▶ Passage provided:

◆ ◆ ◆

Days passed. One evening after 7 PM, I was sitting at a chai bunk with my friends when I received a WhatsApp message from her asking if I was available for a quick call. I said yes. We ended up talking for almost forty-five minutes.
It was raining that evening, so I had nowhere else to go. She spoke passionately about the management, about injustice, about wanting to change things. I kept trying to convince her that rebelling against people in power would only damage her reputation and make life harder in the future. But she wouldn't let it go.
After that night, we spoke almost every day about the same topic. She wanted change. I wanted peace. She believed fighting mattered. I believed survival mattered more.
Somewhere between those conversations, we became close.
We followed each other on Instagram. We shared opinions, jokes, frustrations, and random details about our lives. Our ideologies aligned surprisingly well, and talking to her started feeling effortless.
Around the second week of October, the Israel–Palestine war began dominating social media and everyday conversations. One night while we were texting, she suddenly asked me to keep our friendship a secret. She specifically told me not to tell anyone we spoke regularly.
It felt strange coming from someone as fearless as her. I asked why. She replied that she didn't want people assuming we were together.
That was the moment everything changed.

◆ ◆ ◆

▶ The data:
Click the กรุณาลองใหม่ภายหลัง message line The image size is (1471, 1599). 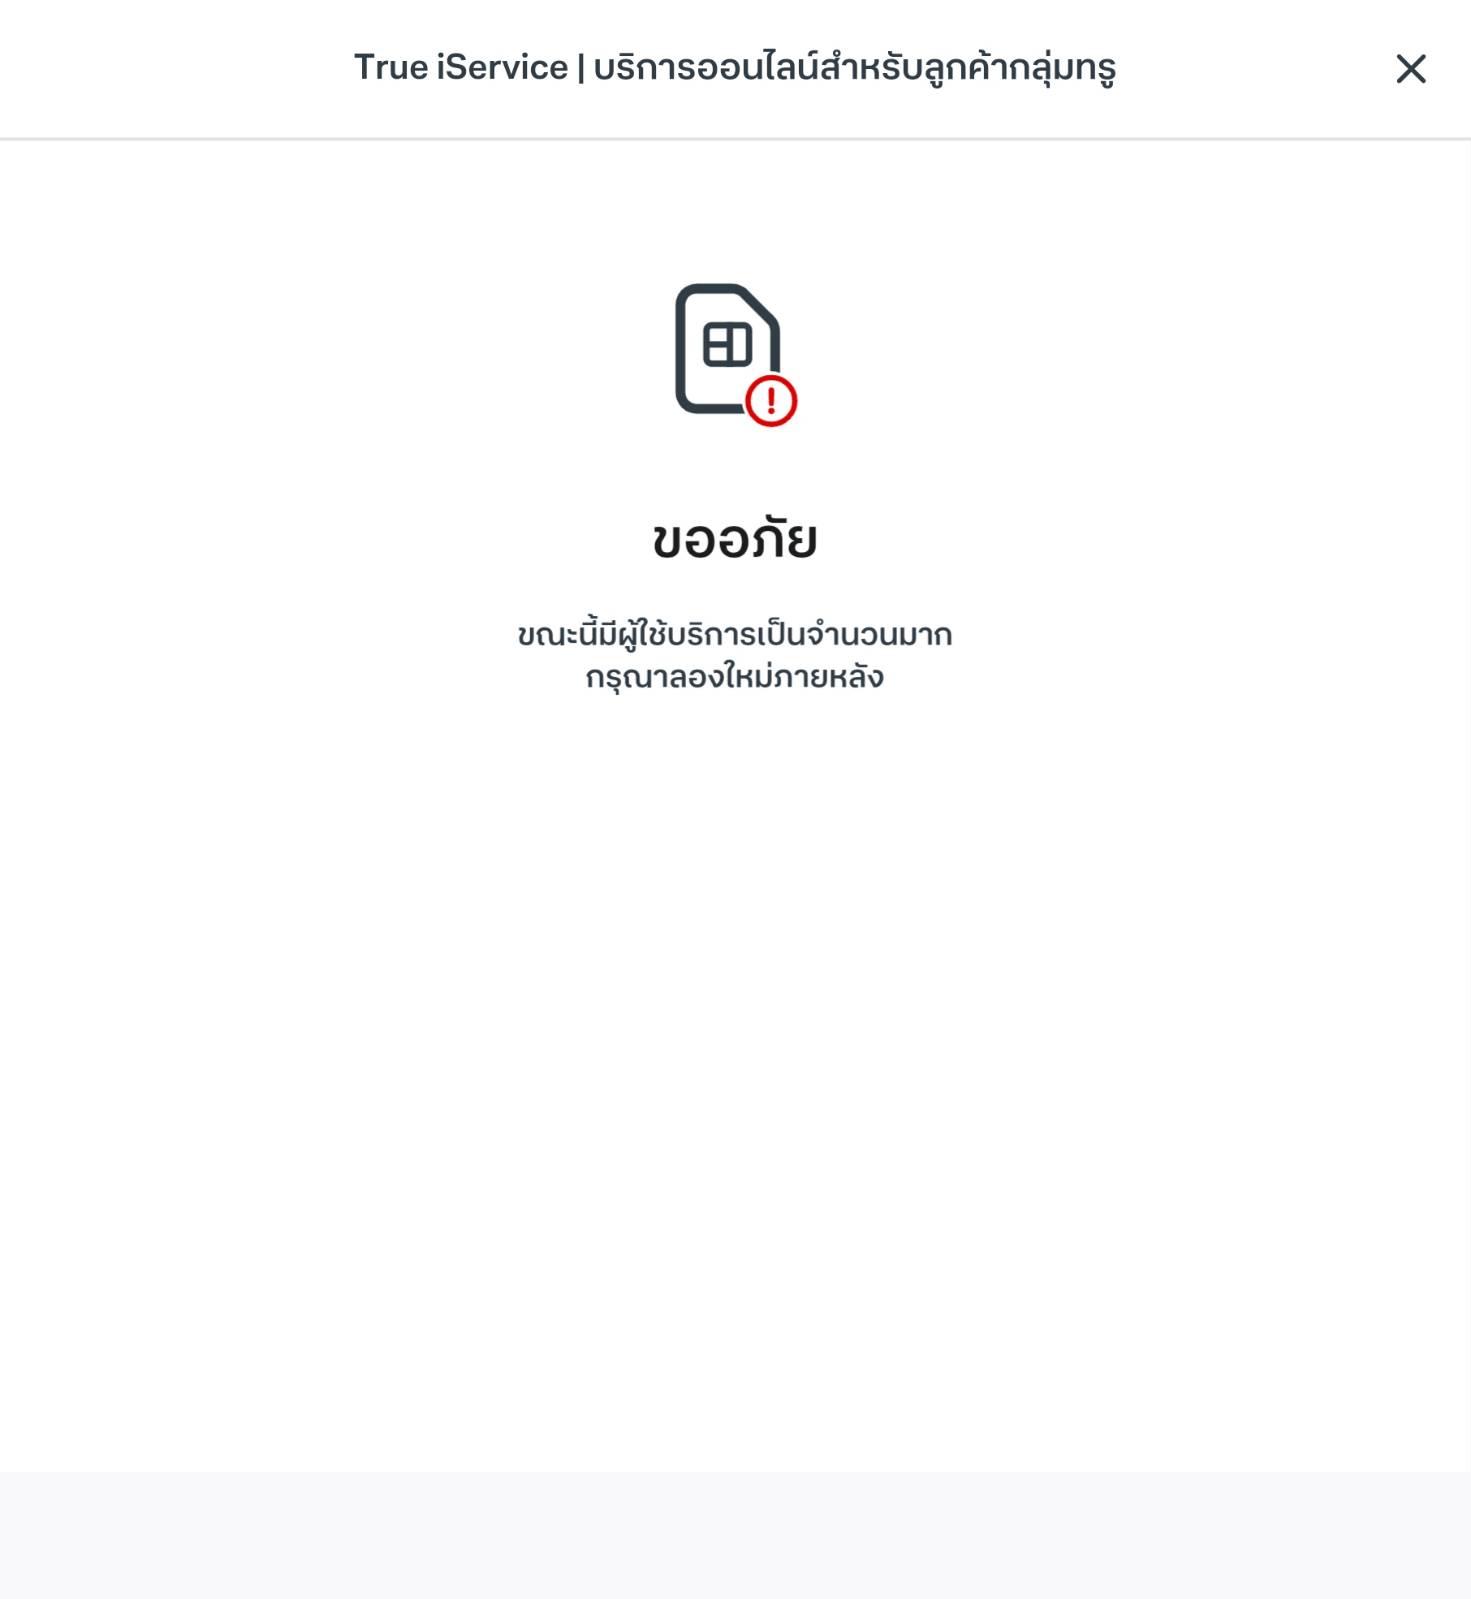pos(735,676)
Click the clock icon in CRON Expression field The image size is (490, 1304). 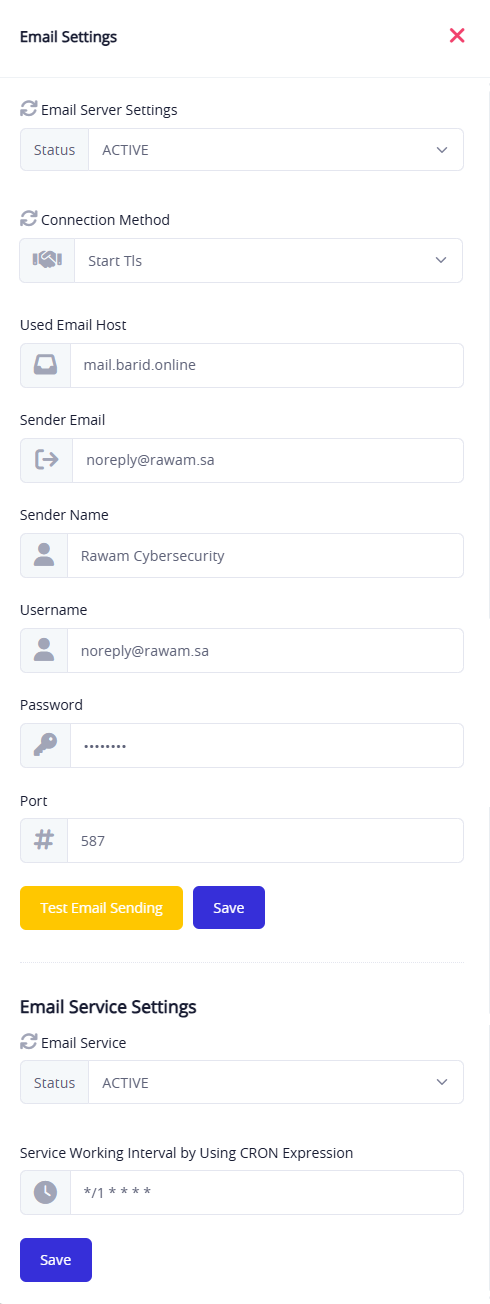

◆ ◆ ◆

▶ Problem: Echo the passage from the account of the secret friendship above word for word, starting with "After that night, we" and going on through "we were together.".

▶ Exercise result:
After that night, we spoke almost every day about the same topic. She wanted change. I wanted peace. She believed fighting mattered. I believed survival mattered more.
Somewhere between those conversations, we became close.
We followed each other on Instagram. We shared opinions, jokes, frustrations, and random details about our lives. Our ideologies aligned surprisingly well, and talking to her started feeling effortless.
Around the second week of October, the Israel–Palestine war began dominating social media and everyday conversations. One night while we were texting, she suddenly asked me to keep our friendship a secret. She specifically told me not to tell anyone we spoke regularly.
It felt strange coming from someone as fearless as her. I asked why. She replied that she didn't want people assuming we were together.